But it was a woman, he knew ... without knowing exactly what a woman was, or how he knew. The hair was long—but then, some of the men's hair was long too. It was something different—something about the face and body. He hadn't seen many women, and certainly never one as little as this, but he knew that's what it was. A woman.
Once he'd seen some men kill another man who'd killed a woman for her food. By their angry shouts he knew that killing a woman was different somehow.
And he remembered a woman. And a word: mother. A face and a word, a voice and a warmth and a not-sour body smell ... she was dead. He didn't remember who had killed her. Somehow he thought she had been killed before everything changed, before the "bomb" fell; but he couldn't remember very well, and didn't know how she'd been killed or even why people had killed each other in those days.... Not for food, he thought; he could remember having plenty to eat. Another word: cancer. His father had said it about his mother. Maybe somebody had killed her to get that, instead of food. Anyway, somebody had killed her, because she was dead, and people didn't just die.
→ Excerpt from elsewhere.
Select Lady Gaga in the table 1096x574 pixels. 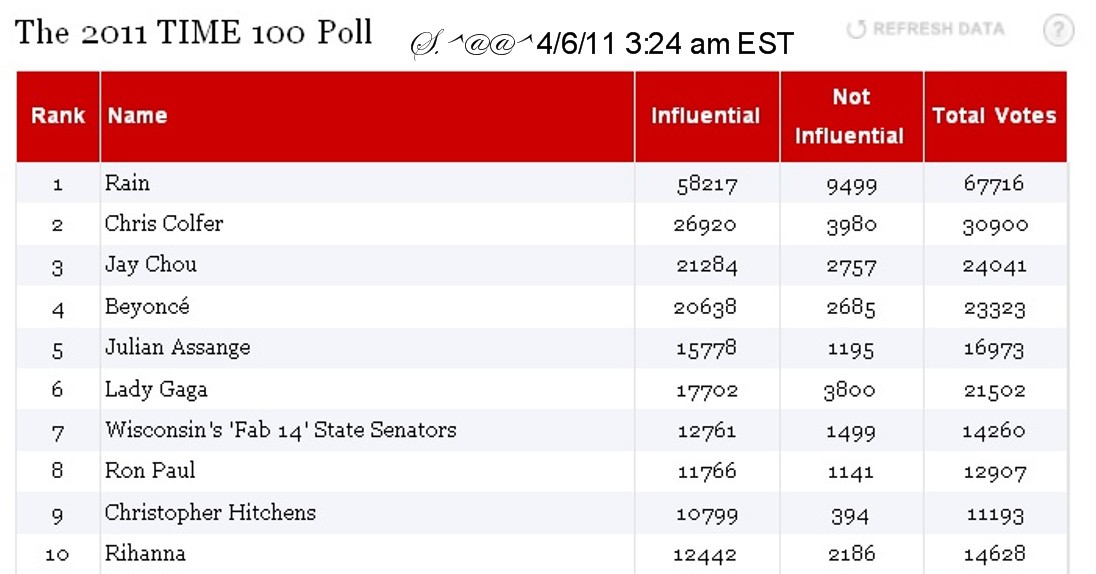click(x=156, y=389)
Seeing a woman, and such a little one ... it had startled him so much he had dropped his knife.
But he could still kill her if he had to.
She stirred, her eyes wide on his. She moved just an inch or so.
Steven crouched, almost too fast to see, and his knife was in his hand, ready from this position to get in under her stab and cut her belly open.
She made a strangled sound and shook her head.
Steven pulled his swing, without quite knowing why. He struck her knife out of her hand with his blade, and it went spinning into the leaves.
He took a step toward her, lips curled back.